EXTRACTED RECORDS:
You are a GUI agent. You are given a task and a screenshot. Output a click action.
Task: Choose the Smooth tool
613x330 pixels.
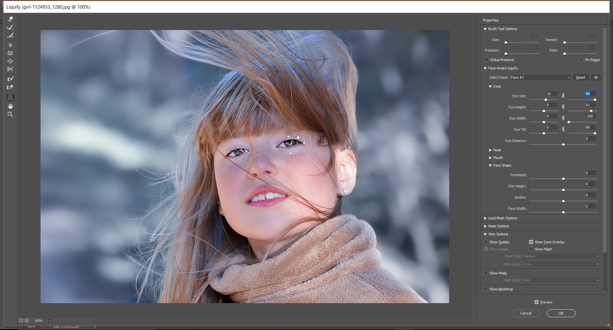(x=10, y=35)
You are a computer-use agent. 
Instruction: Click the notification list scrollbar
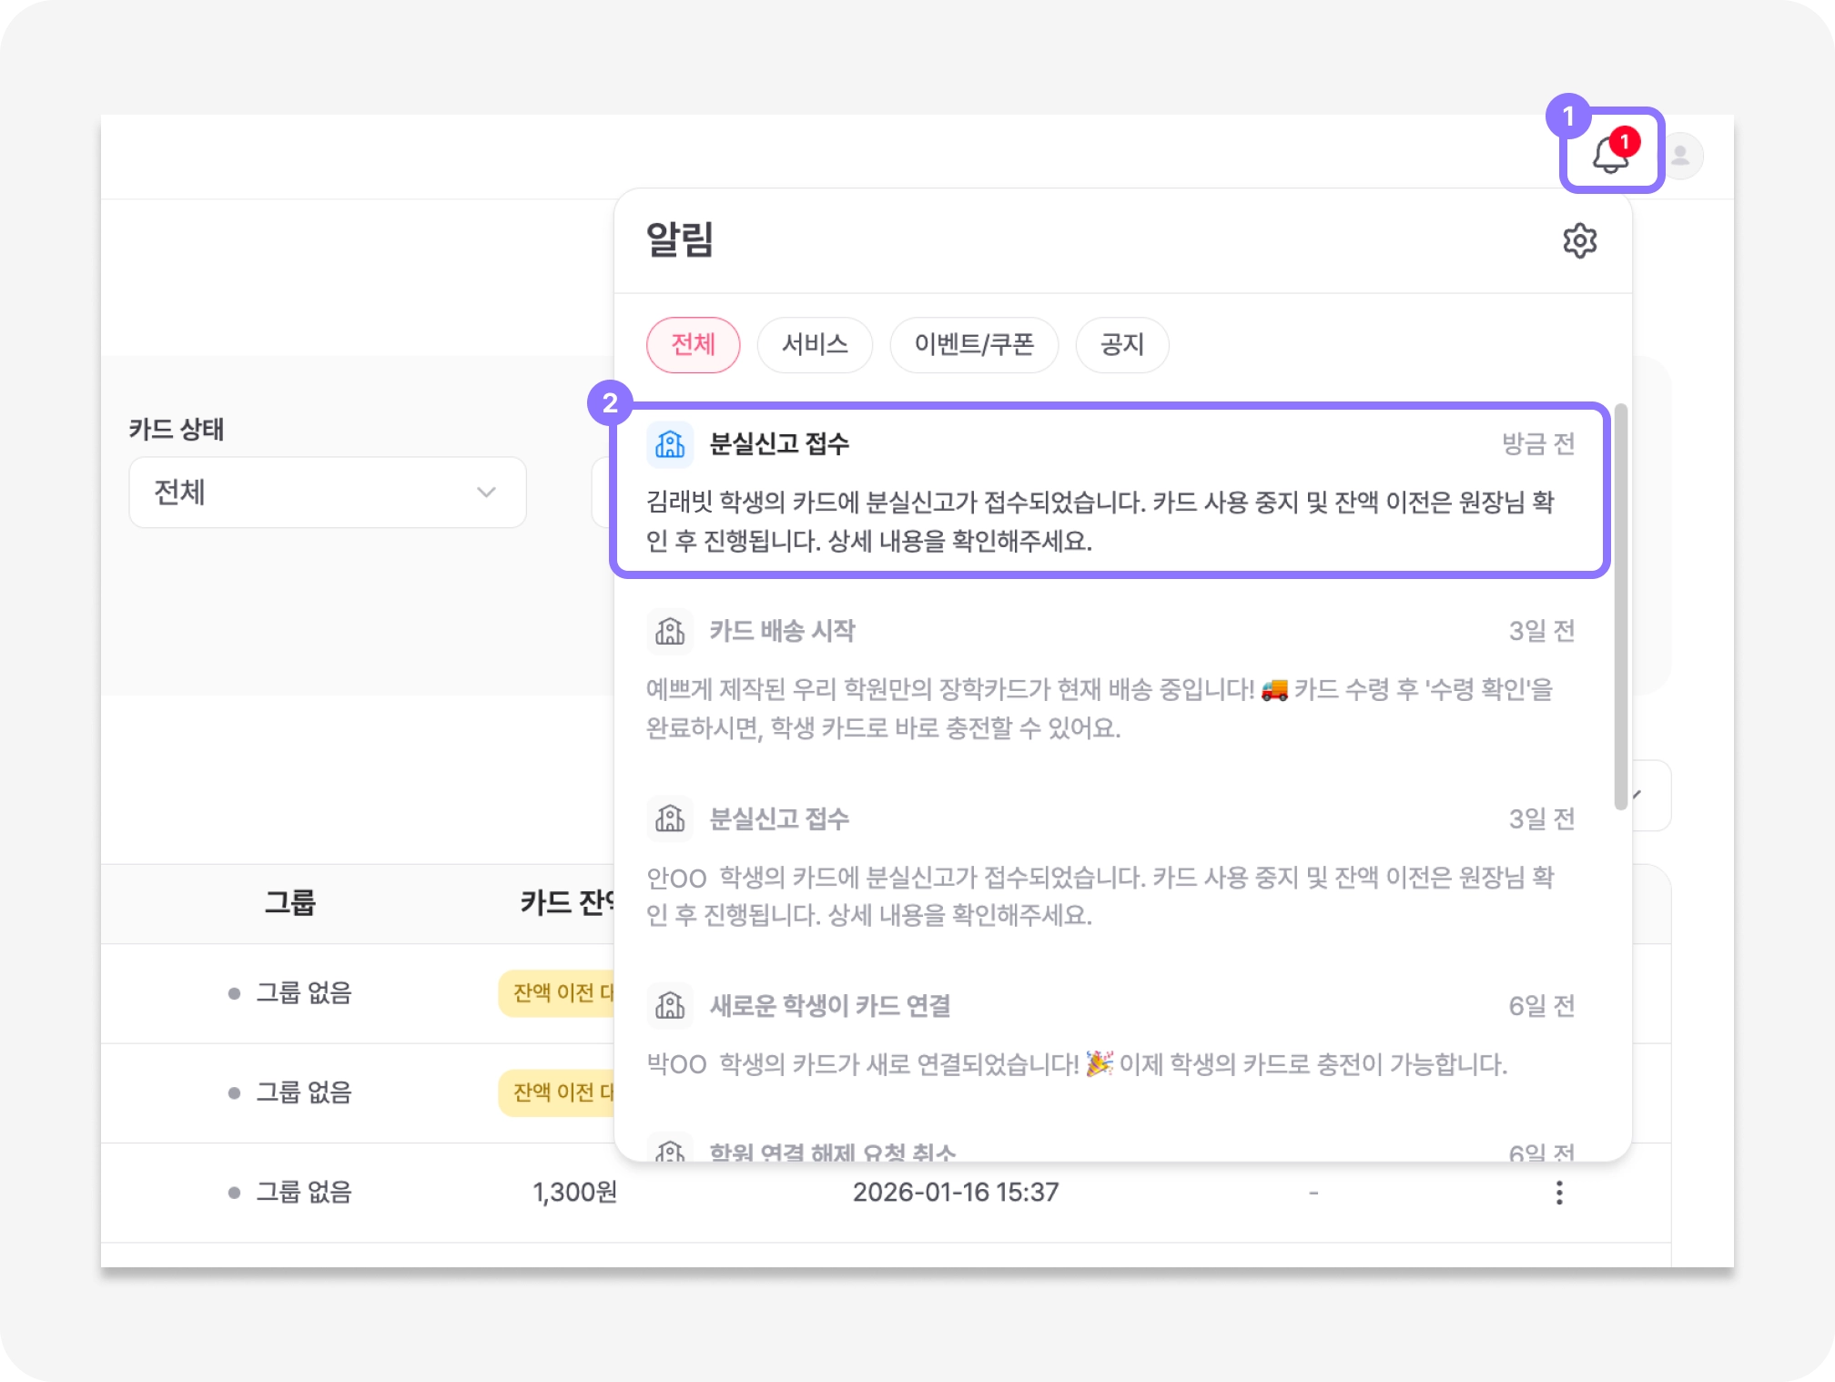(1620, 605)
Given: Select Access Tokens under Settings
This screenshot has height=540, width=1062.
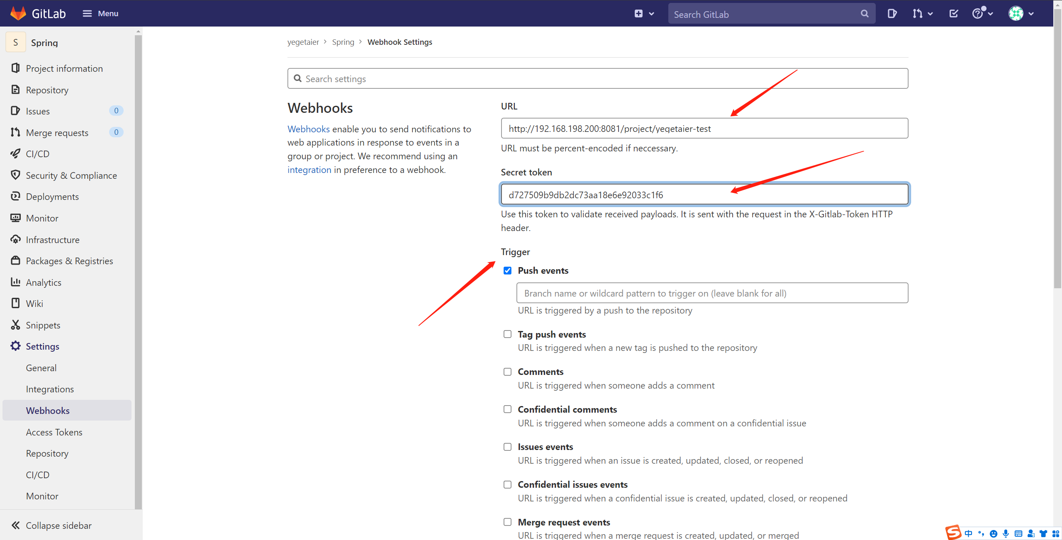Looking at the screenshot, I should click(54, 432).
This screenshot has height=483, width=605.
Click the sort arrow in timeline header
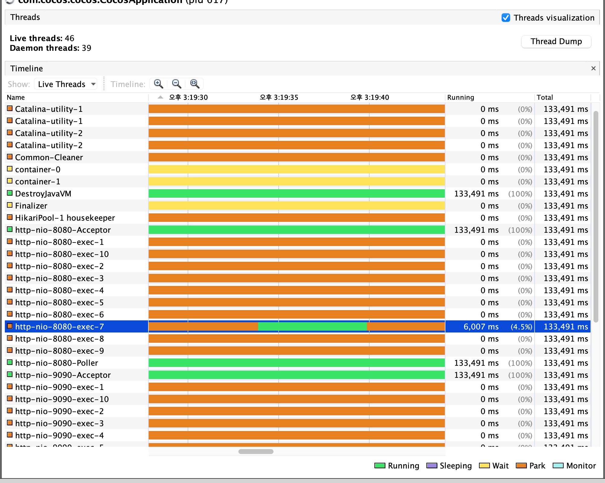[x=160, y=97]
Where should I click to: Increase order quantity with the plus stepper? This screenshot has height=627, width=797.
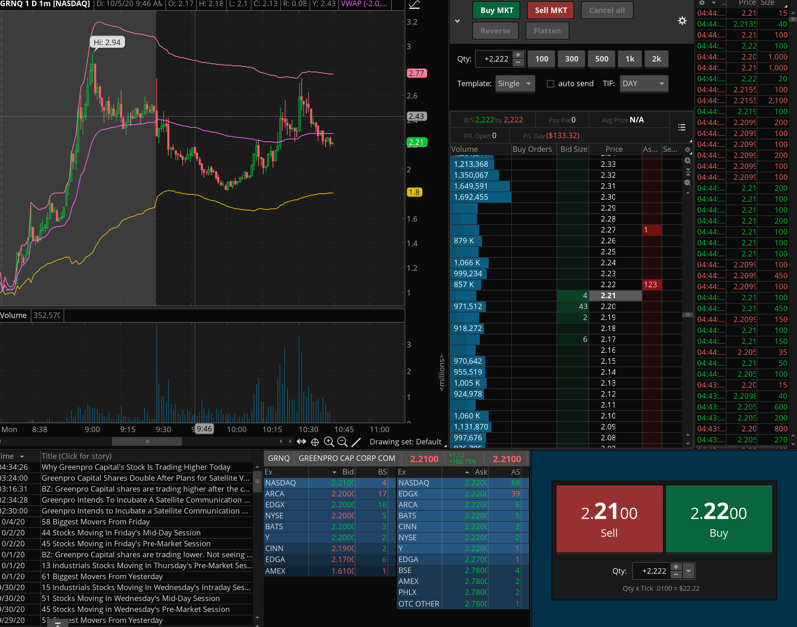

THE PROBLEM:
Find the line that contains "Given: Select Access Tokens under Settings", then write out that line and each one after it, exactly and with nothing else, through the end of the entries above, without the pictures.

RESULT OF THIS EXERCISE:
Given: Select Access Tokens under Settings
This screenshot has height=540, width=1062.
Looking at the screenshot, I should click(54, 432).
This screenshot has height=483, width=605.
Click the sort arrow in timeline header
[x=160, y=97]
Where should I click to: Increase order quantity with the plus stepper? This screenshot has height=627, width=797.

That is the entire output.